▶ [TASK BRIEF]:
Where the line containing "Open the three-dot more options menu" appears below, begin there and reproduce each line exactly through the last one, omitting pictures.

*** MATERIAL PROVIDED

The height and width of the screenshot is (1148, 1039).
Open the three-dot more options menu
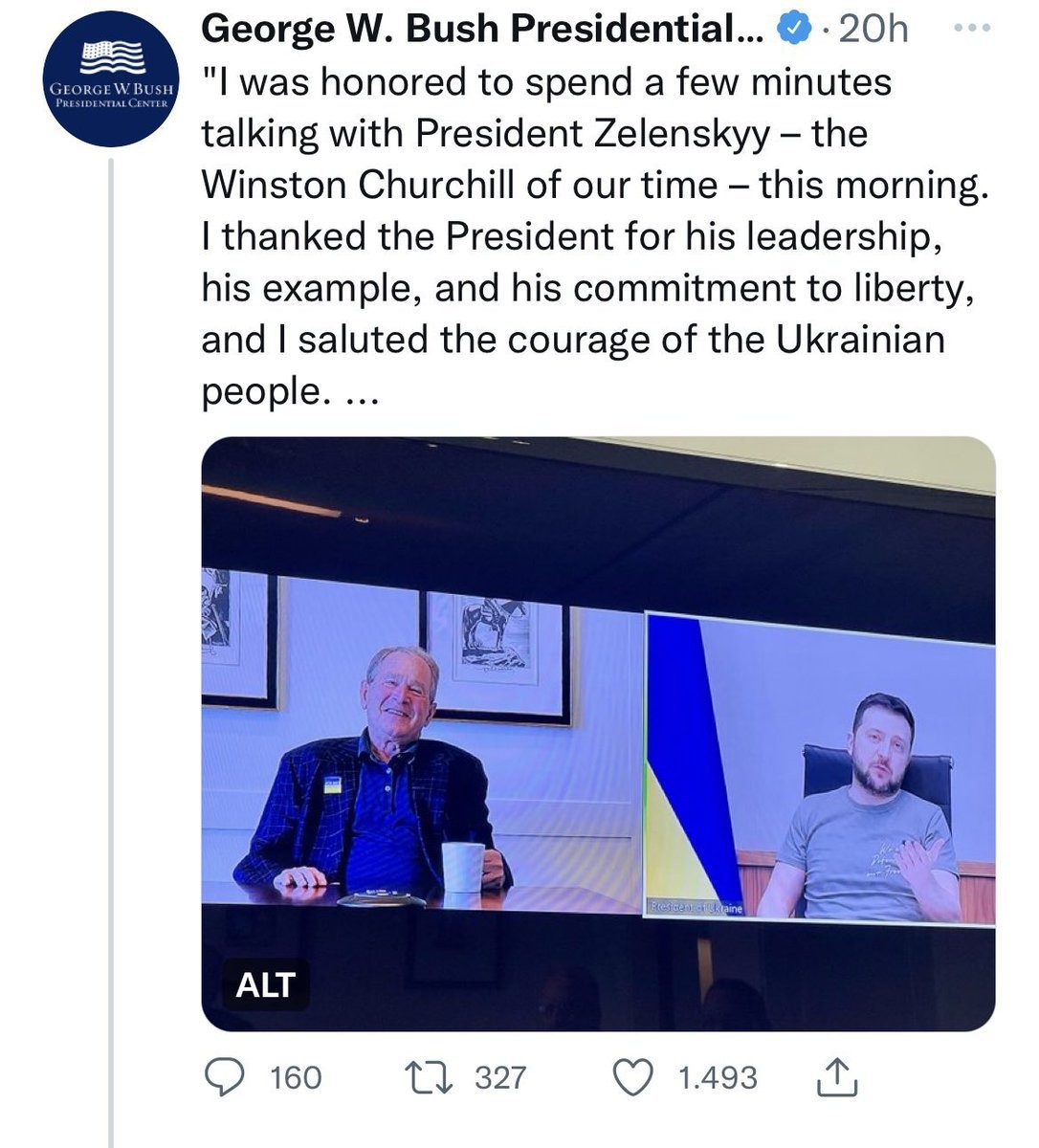[976, 29]
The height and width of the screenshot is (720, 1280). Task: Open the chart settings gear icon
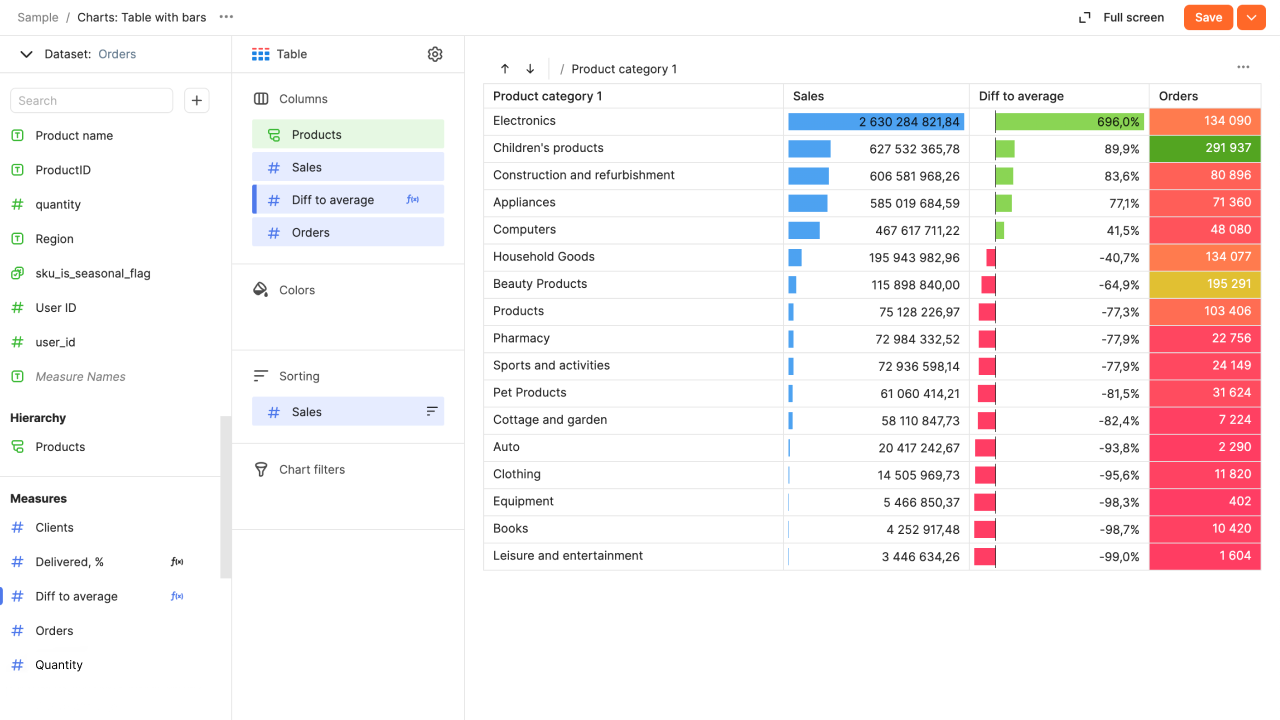point(435,54)
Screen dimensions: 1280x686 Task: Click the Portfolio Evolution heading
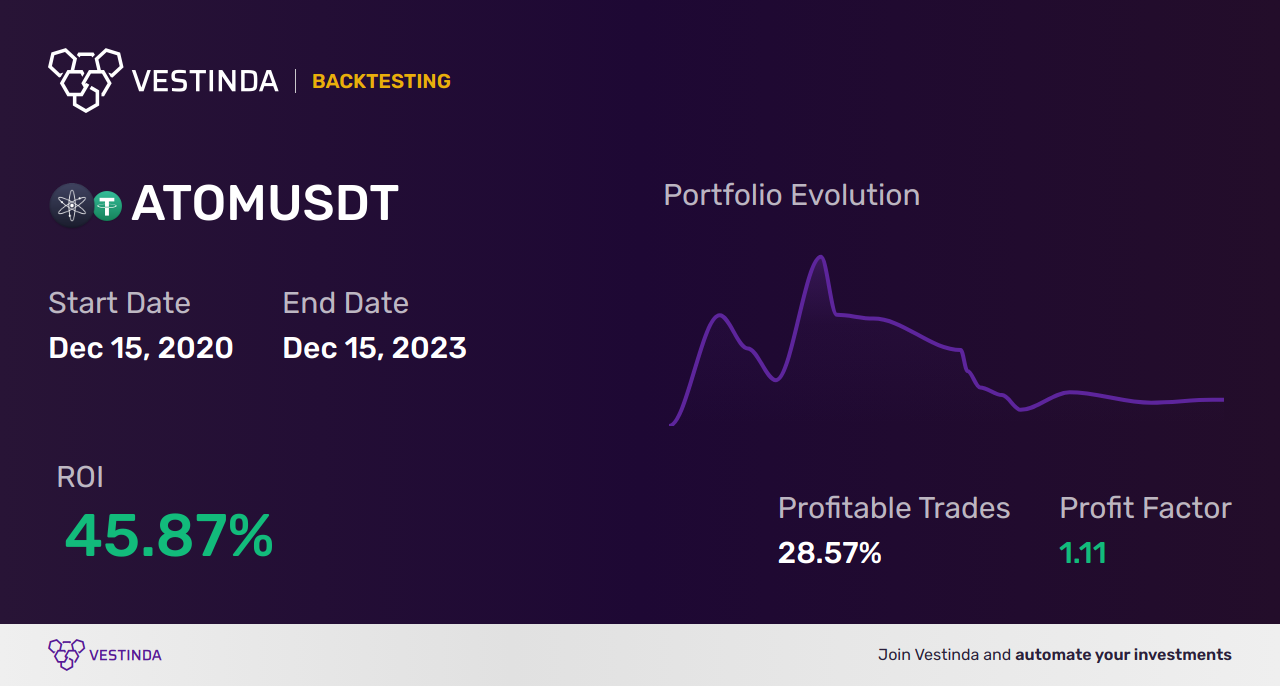coord(791,195)
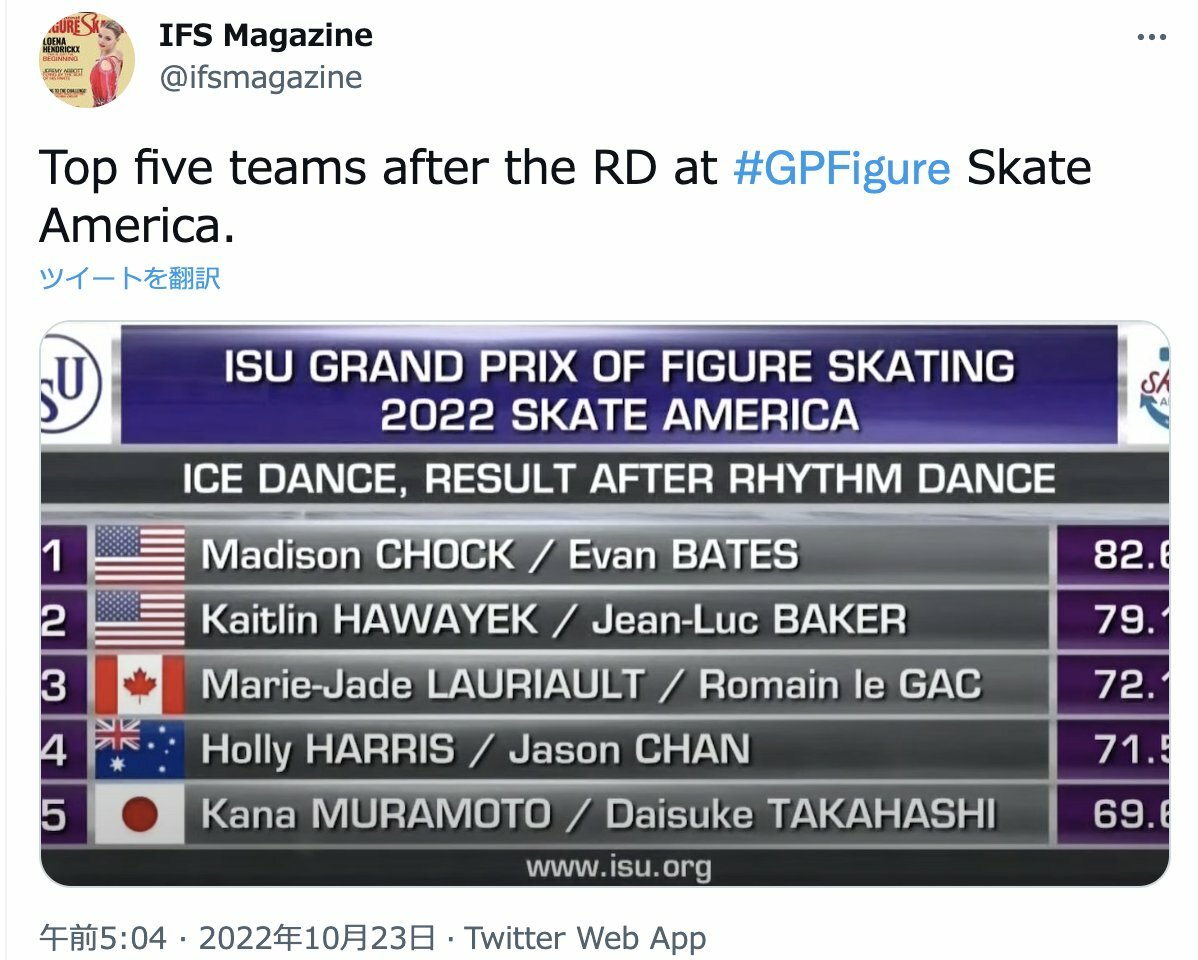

******

▶ [REPLY]:
Open the three-dot more options menu
[976, 29]
The height and width of the screenshot is (720, 1280). Task: Open the chart settings gear icon
point(435,54)
Screen dimensions: 1280x686 Task: Click the Portfolio Evolution heading
coord(791,195)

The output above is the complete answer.